Most of the old guard are dead now; why not let them rest in peace? After all, they meant well. Whether they meant well or ill is more than I know. What I do know is that their heirs in the Platonic Novus Ordo and the Aristotleian traditionalist ranks still live and still perpetuate the lie that Christianity is merely a transmutation of Greek philosophy. Christianity didn’t die out because people no longer yearned for a personal savior; it died out because people yearned for a personal savior whom they could not find in the Church. When the 20th century Church ceased to resist the Greek separatist heresy, their church became a Christ-less church. And the old guard was so intent on defending the Greco-Roman walls of the Church that they neglected to check if Christ was still within those walls. It would sound nicer, but it would be a lie, if I said I harbored no resentment against the Catholic old guard. I resent them because I and countless others followed the path that they had laid out and yet never followed themselves, ending up in a dark dungeon with no light, no air, no anything.

Permanently etched in my mind is a conversation I once had with one of the Catholic old guard. I had asked the great man why he quoted St. Thomas so much and what he actually thought of St. Thomas. “Personally,” I told him, “he leaves me cold.”

The gist of his reply was that the great thinker did not think very much of St. Thomas, and he would not read him if he was trying to learn about the Christian Faith, but he quoted from St. Thomas all the time because St. Thomas was the reigning king in conservative and traditionalist Catholic intellectual circles, the main audience for the great man’s books and articles. So much for the old guard.

At the end of the day there is only one, absurd, archaic hope left for the West, and that hope is the Christian hero.

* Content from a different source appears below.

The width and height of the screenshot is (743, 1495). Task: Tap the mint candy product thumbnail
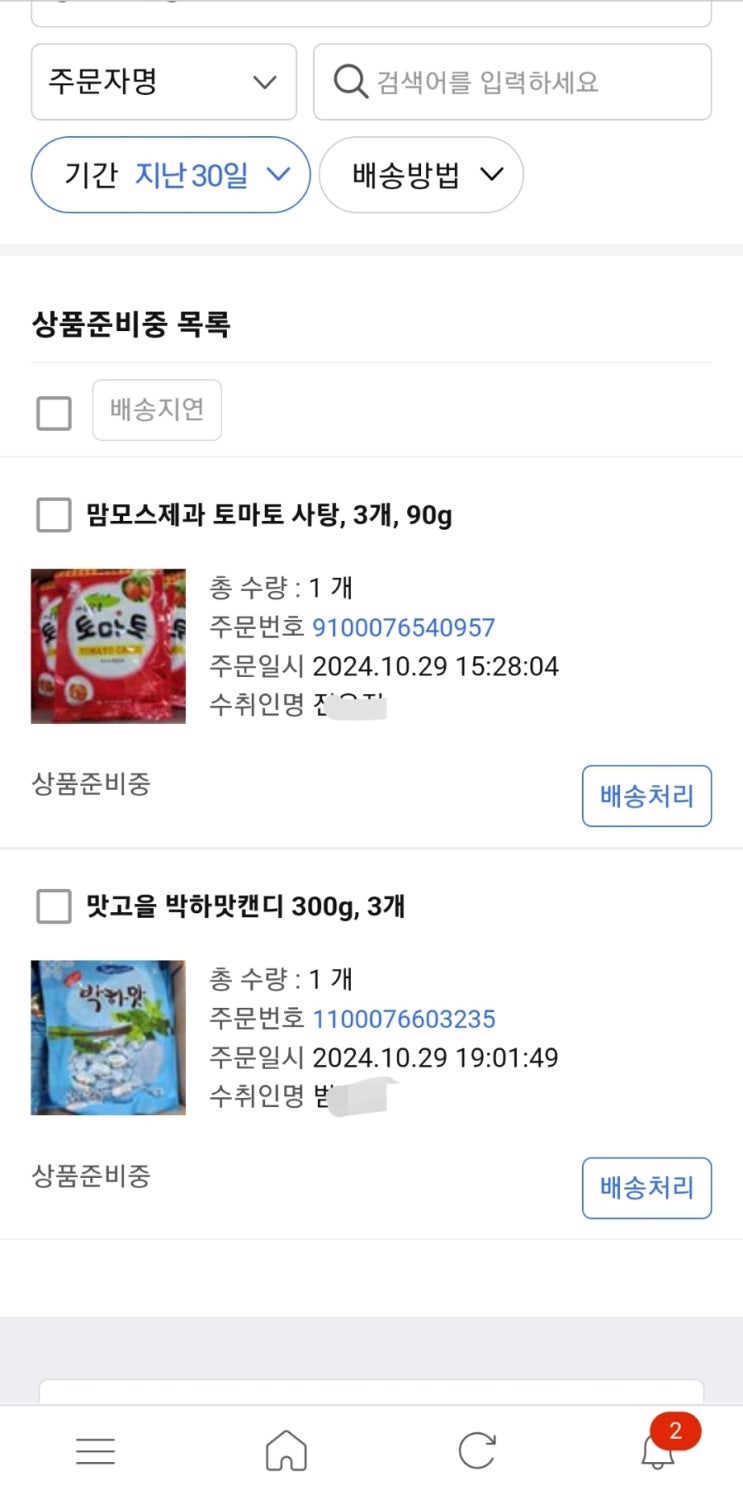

He is a man so blinded by love for the old European culture and the One who inspired it that he doesn’t pay any heed to the new, false, Christless versions of Christianity and the new, emerging cultures of darkness. He is not a Nietzscheian Übermensch, a man of the future; he is a man of the past, the European past. And he endureth all things and hopeth all things because he has that burning flame in his heart that the 19th century Christians and St. Paul called charity.